[start of Exercise materials]
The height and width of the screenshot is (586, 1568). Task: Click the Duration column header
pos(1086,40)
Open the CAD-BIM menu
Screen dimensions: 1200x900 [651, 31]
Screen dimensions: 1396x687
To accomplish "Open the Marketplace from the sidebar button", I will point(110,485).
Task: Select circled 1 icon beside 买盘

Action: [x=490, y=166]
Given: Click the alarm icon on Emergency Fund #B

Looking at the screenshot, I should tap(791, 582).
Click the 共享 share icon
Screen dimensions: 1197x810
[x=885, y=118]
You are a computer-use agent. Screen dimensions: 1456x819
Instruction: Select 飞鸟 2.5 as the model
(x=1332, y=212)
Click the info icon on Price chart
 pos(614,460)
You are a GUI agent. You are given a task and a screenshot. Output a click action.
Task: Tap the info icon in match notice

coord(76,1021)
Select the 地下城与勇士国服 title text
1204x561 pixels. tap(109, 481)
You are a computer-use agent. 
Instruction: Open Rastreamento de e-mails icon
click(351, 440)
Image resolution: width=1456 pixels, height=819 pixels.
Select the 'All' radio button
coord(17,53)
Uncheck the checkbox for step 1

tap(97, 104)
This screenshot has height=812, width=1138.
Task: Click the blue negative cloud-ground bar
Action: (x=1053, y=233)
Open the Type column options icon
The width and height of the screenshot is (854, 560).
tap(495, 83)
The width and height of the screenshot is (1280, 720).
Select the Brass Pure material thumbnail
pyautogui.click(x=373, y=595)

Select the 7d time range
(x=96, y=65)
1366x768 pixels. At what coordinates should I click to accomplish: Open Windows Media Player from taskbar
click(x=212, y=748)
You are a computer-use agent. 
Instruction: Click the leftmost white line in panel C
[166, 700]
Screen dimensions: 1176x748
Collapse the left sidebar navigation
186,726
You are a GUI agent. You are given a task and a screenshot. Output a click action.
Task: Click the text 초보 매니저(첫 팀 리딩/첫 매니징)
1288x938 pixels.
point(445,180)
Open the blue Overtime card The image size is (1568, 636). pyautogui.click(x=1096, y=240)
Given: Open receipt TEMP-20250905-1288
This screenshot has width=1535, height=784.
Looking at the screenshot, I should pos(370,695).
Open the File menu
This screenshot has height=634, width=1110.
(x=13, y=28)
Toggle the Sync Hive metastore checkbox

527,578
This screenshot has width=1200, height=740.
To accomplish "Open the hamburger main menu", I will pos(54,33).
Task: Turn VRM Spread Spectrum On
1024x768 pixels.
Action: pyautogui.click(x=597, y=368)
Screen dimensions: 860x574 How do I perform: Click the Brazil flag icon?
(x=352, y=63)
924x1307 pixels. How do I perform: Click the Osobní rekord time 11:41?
[end of Exercise materials]
**Your task:**
Starting at the line that contains "Screen dimensions: 860x574" and continuing through the last of the lines, reproduce these lines in full, including the requests, but scale every coordinate in the answers by 1.2 and round each result to a whole number, with halves rounded up.

**Response to the task:**
Screen dimensions: 860x574 How do I perform: Click the Brazil flag icon?
(x=422, y=76)
924x1307 pixels. How do I perform: Click the Osobní rekord time 11:41?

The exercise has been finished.